Rencontre des « Charlotte Fever »

Dimanche 29 Novembre 2020. Le rendez-vous Skype avec « Charlotte Fever » est fixé à 11H. L’époque ou les rencontres se faisaient dans un bar ou un café semble être un lointain souvenir et les retards liés aux aléas des transports en commun, une réalité ancestrale. Aujourd’hui, c’est à la connexion wifi que l’on est suspendus. Un premier appel d’Alexandre, «désolé je ne te trouve pas sur Skype, tu as bien un compte ? » puis c’est au tour de Cassandra. On fini par parvenir à s’appeler et se voir par écrans interposés.

L’interview peut démarrer. 

Charlotte Fever c’est deux musiciens, Alexandre, guitariste, auteur, producteur, interprète et Cassandra aux claviers, autrice et compositrice. Pas de « Charlotte » à l’horizon, mais alors pourquoi ce nom, « Charlotte Fever » ? 

Cassandra – Ce prénom n’a rien à voir avec moi, le but c’était de mettre en lumière une personne qui soutient le projet depuis le début et qui est maintenant notre manager.

Alexandre – C’est surtout quelqu’un qu’on aime profondément. C’est une façon de lui rendre hommage

Et pourquoi « Fever » ? 

Alexandre – La première fois qu’on a fait de la musique avec Cassandra, c’était un jour ou Charlotte avait un rhume !

Cassandra – Et ça rejoignait l’esprit disco et l’idée de la fièvre du samedi soir !

Cet esprit disco qu’on retrouve notamment dans La fille du ciel.

Quand parfois les groupes sont constitués par raison, ici, ce sont deux amis. Amis de longue date, Cassandra rejoint Alexandre dans son groupe de rock/psyché, avant de fonder avec lui Charlotte Fever.  

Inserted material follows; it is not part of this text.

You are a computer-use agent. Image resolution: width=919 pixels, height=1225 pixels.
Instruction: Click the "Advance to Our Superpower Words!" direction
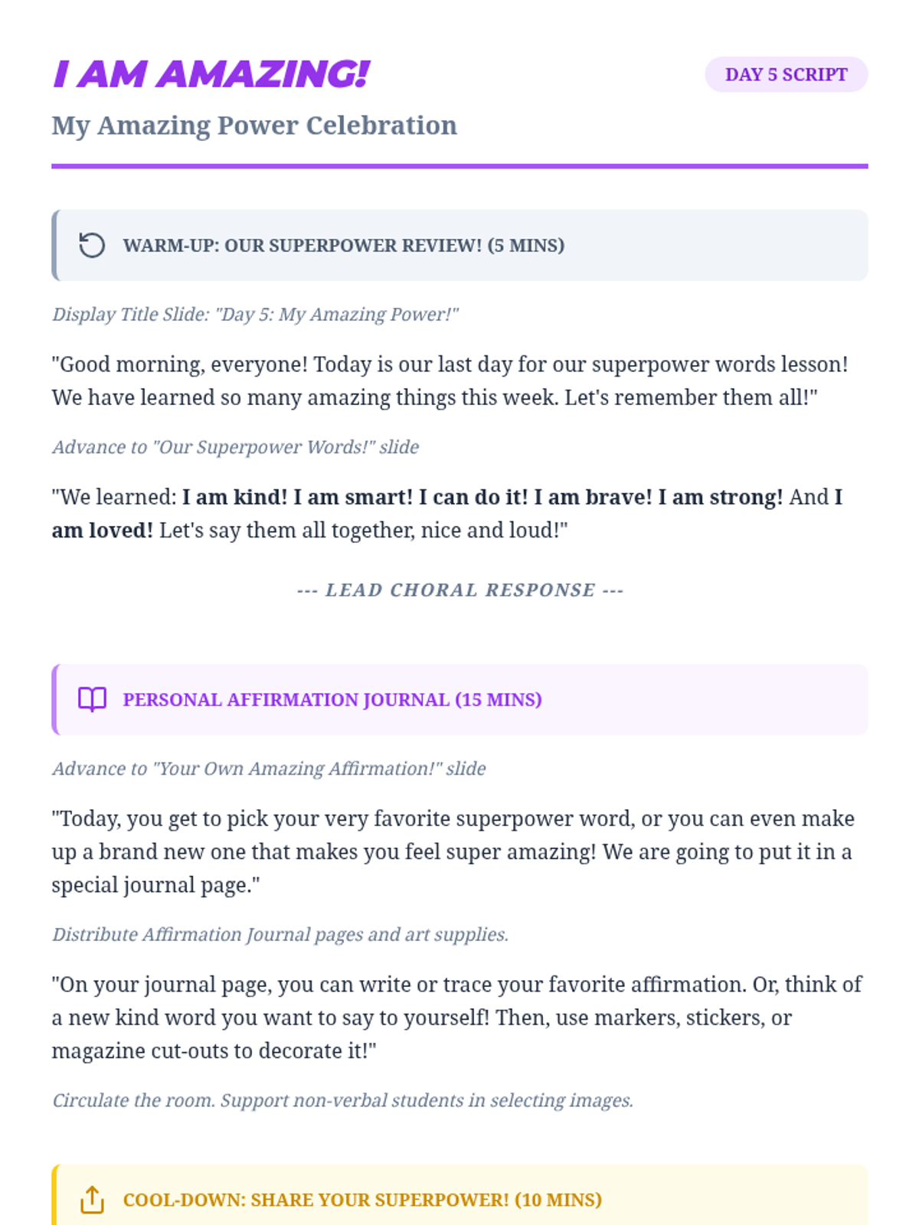(235, 447)
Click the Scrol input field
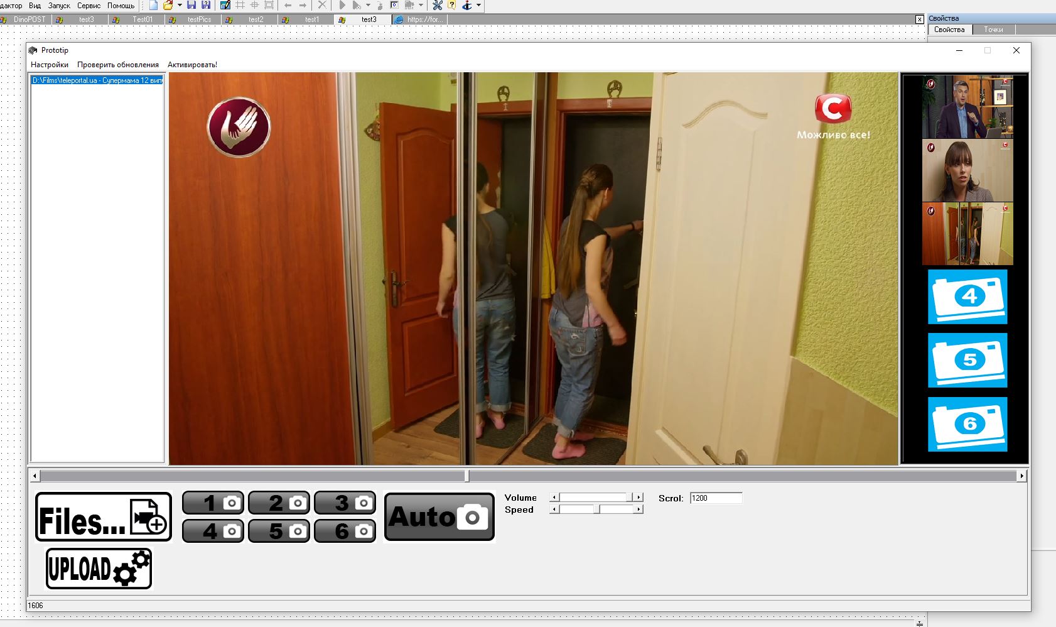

Disco, solaire, dansant,…rapidement, ces mots viennent à la bouche, à l’écoute de leurs morceaux. Sur le papier, les deux jeunes artistes définissent leur musique comme de la « pop caniculaire » en tout cas « c’est ce qu’ils écrivent sur leur présentation ». En réalité, ils préfèrent se définir grâce à leur projet et leurs influences.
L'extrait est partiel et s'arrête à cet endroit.